この世界の憂鬱と気紛れ

タイトルに深い意味はありません。スガシカオの歌に似たようなフレーズがあったかな。日々の雑事と趣味と偏見のブログです。

パコと魔法の絵本。

2008-09-15 23:38:40 | 新作映画
 中島哲也監督、役所広司主演、『パコと魔法の絵本』、9/14、Tジョイ久留米にて鑑賞。2008年41本目。

 一定時間の記憶しか持ち得ない、記憶障害がある登場人物のお話は正直飽き飽きです。
 またベタな泣かせのお話も勘弁して欲しい、って思います。
 しかしそんな飽き飽きで、勘弁して欲しいお話も才人中島哲也の手にかかると極上に素敵な魔法の物語になってしまうのですから、映画って本当に不思議です。

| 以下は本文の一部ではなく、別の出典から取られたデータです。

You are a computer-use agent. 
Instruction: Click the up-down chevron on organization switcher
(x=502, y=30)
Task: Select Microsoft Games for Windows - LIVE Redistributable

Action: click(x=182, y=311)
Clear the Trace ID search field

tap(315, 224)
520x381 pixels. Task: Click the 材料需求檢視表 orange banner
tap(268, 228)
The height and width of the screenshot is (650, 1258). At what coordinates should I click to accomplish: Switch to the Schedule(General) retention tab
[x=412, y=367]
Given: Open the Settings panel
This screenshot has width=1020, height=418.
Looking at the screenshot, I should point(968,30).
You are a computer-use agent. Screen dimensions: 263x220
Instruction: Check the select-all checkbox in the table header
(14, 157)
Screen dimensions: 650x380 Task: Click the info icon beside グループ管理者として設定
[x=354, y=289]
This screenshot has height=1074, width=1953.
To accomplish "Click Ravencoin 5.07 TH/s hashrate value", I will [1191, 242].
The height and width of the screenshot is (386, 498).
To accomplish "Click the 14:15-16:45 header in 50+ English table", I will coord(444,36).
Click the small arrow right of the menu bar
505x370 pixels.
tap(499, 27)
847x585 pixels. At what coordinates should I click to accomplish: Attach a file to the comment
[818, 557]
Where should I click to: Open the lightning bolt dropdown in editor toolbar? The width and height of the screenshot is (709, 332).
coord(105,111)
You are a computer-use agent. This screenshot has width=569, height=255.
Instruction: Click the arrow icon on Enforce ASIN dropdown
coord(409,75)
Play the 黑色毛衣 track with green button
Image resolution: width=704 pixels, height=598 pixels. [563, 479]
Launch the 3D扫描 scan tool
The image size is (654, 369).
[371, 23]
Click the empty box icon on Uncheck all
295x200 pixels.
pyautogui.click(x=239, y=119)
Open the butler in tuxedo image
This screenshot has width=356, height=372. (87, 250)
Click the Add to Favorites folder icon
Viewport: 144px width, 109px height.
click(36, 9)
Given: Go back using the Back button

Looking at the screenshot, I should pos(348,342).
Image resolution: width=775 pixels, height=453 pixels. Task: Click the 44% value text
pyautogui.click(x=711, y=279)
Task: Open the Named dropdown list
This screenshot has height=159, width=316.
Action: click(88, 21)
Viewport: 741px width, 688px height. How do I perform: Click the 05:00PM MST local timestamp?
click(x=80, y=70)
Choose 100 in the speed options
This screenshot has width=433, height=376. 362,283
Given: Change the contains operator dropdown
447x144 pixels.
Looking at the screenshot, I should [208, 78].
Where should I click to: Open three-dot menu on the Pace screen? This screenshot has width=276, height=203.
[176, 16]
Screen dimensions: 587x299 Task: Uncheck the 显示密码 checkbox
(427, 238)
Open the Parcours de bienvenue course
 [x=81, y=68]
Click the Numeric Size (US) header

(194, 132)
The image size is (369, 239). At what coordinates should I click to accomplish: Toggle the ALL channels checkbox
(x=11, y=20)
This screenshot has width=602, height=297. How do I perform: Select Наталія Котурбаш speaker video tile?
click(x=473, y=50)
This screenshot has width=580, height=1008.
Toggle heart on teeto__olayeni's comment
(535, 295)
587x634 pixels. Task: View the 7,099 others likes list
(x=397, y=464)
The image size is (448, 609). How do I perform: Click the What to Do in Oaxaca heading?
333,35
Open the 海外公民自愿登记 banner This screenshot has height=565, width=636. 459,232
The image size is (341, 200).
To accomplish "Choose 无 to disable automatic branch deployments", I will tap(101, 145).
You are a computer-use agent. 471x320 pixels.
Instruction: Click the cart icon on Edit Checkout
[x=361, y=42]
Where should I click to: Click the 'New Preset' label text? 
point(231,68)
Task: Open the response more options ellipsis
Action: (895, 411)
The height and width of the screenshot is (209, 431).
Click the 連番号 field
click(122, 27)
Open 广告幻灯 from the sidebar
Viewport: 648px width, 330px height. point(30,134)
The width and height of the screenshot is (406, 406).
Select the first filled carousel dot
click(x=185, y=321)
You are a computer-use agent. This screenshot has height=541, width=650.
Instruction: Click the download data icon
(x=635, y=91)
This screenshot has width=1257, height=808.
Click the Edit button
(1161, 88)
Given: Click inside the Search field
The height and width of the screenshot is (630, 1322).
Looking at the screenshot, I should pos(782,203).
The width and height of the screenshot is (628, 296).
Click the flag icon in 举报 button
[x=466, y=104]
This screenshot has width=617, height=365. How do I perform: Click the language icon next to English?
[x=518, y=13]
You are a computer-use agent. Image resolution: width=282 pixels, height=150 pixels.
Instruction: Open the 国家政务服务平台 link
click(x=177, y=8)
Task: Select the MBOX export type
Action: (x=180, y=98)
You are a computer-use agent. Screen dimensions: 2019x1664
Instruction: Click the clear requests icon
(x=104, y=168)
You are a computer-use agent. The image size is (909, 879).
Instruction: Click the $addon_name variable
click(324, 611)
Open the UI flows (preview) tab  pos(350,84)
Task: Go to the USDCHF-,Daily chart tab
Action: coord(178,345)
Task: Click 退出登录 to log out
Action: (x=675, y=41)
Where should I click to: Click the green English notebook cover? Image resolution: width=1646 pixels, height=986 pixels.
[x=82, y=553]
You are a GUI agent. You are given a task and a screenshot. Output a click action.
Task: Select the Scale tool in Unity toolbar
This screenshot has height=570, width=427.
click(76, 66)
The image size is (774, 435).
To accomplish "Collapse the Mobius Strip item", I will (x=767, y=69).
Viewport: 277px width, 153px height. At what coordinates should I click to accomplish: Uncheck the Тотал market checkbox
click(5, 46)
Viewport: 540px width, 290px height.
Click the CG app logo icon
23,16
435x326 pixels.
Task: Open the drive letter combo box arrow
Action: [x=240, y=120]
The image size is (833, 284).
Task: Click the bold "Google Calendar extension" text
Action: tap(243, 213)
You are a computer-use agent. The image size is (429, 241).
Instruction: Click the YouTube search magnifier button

 この映画の存在を初めて映画館の看板か何かで知ったとき、自分はまたよくあるハリウッド発のファンタジー映画なのかと思っていました。
 しかし、よくよくその看板を見ると出演者が日本人ばかりだったので(つまり日本映画であることに)驚きました。ファンタジー映画って、ハリウッド映画ではよくあるけれど、日本映画ではあまり見かけないじゃないですか。果たして出来栄えはどうなんだろうと危惧したものですが、、、まったくの杞憂でした。
 やはり中島哲也は才人ですね。
 映画『パコと魔法の絵本』はこれまでの日本映画ではちょっと観たことのない、それでいていかにも日本映画らしいという、何とも不思議な日本映画でした。

 中島哲也を指して才人、と称しましたが、彼が才人たる所以は、相反するようですが、決して妥協しない頑固さと驕り高ぶることのない謙虚さにあるんじゃないかと『映画秘宝』のインタビューを読んで思いました。
 彼は本作の撮影をわずか一ヵ月半で終えたそうです。
 しかし、そのための準備期間が半年あり、また撮影後の編集・仕上げに十ヶ月を費やしたそうです。
 撮影が早撮りの映画監督は多々いると思いますが、そこまで作品の仕上がりに妥協しない映画監督はそうはいないんじゃないのではないでしょうか。

 ヴェネチア国際映画祭に日本からは『崖の上のポニョ』など三作品が出品されましたが、もし本作が出品されていたら、と思わずにはいられません。
 日本発の、そして日本初といっていいファンタジー映画が外国のメディアにはどう評価されるのか、非常に興味深いところだからです。 

 お気に入り度は★★★★、お薦め度は★★★★(★は五つで満点、☆は★の半分)といったところです。